(Beginning of TEXT SHOWN)
Image source: Keck Graduate Institute

Currently, clinically available multiplex diagnostics are aimed at the detection of protein or peptide biomarkers as well as nucleic acid testing. Lateral flow assay (LFA) was the first technology used routinely to detect a range of protein or peptide biomarkers in human samples – such as blood, serum, saliva and urine – for clinical diagnosis. This original test meeting the WHO ASSURED criteria uses a variety of detection techniques, including fluorescent, chemical, or colorimetric immunoassays. Due to advances in technology, some immunoassays could be adapted to the point-of-care setting for multiplex peptide and protein biomarker detection. ‘While lateral flow assays have lower sensitivity than molecular diagnostic tests, they are rapid and relatively cheaper to fabricate compared to other diagnostics,’ said Travis Schlappi, assistant professor specializing in chemical engineering for diagnostic medical devices at Keck Graduate Institute, Pasadena, California. 

The second technology used in routine practice for multiplex diagnostics, enzyme-linked immunosorbent assays (ELISA), is a highly sensitive method for detecting protein and peptide biomarkers. However, ELISA is very prone to external interference, which poses challenges to developing a multiplex test. This is overcome by spatial multiplexing approaches, such as wells and microarrays. 

Regarding nucleic acid testing, polymerase chain reaction (PCR) is the gold standard amplification method for molecular diagnostic assays in clinical use. ‘However, multiple temperatures are required to amplify the target. Equipment parts that can perform thermal cycling must therefore be used,’ said Schlappi. So, there is need for stringent optimization of reaction conditions and parameters in order to achieve a multiplex process.
(End of TEXT SHOWN)
* EXERCISE INSTRUCTIONS:
**A.** Condense the paragraph of the multiplex diagnostics text that opens "The second technology used in routine practice" into a short bulleted list that keeps its main facts.
**B.** Retype the multiplex diagnostics text from "The second technology" up to and including "wells and microarrays.".
**C.** Extend the text on multiplex diagnostics, picking up after its final sentence.
(Beginning of DATASET CONTENT)
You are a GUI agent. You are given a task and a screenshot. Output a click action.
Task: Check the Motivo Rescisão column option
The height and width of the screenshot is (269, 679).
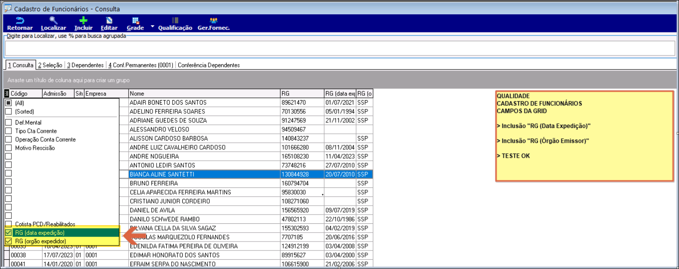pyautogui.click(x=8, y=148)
(End of DATASET CONTENT)
* TASK RESPONSES:
**A.**
- ELISA (enzyme-linked immunosorbent assay) is the second technology in routine use for multiplex diagnostics.
- It detects protein and peptide biomarkers with high sensitivity.
- It is very prone to external interference, which makes a multiplex test hard to develop.
- Spatial multiplexing approaches, such as wells and microarrays, overcome this problem.

**B.**
The second technology used in routine practice for multiplex diagnostics, enzyme-linked immunosorbent assays (ELISA), is a highly sensitive method for detecting protein and peptide biomarkers. However, ELISA is very prone to external interference, which poses challenges to developing a multiplex test. This is overcome by spatial multiplexing approaches, such as wells and microarrays.

**C.**
Multiplex Diagnostics in Research

Although there are currently around a dozen companies as key players in multiplex diagnostics1, there are many multiplex immunoassays (MIAs) under development and only a few have so far been commercialized. One team, from the Department of Biomedical Engineering at the University of California, has demonstrated an approach using a smartphone camera for reading ELISA-on-a-chip assays. This team designed a cell phone-based handheld microplate reader that uses optical fibres to transmit data from ELISA plates to a cell phone camera for diagnostics at the point of care. 

Similarly, researchers from Kyung Hee University, Yongin, South Korea, have been looking into an innovative multiplexing method for nucleic acid testing. In 2022, they published in Biosensors and Bioelectronics details of a rapid multiplexed molecular diagnostic system, dubbed a flow genetic analysis system (FGAS), capable of conducting quantitative detection of nucleic acids. FGAS is portable and battery powered, making it suitable for low resource settings. It connects to a smartphone, used for fluorescent imaging. This new system represents a fully automated multiplex molecular diagnostic device for respiratory tract infections. 

The platform is based around reverse transcriptase polymerase chain reactions (RT-PCR) and is capable of automated sample-to-answer analysis with a turnaround time of 3 hours 20 minutes, using centrifugal microfluidics. ‘Our diagnostic device, based on the Internet of Things (IoT), is accompanied by an integrated microfluidic chip capable of running a multiplexed reverse-transcriptase LAMP,’ said Huynh Quoc Nguyen from the university’s Department of Chemical Engineering.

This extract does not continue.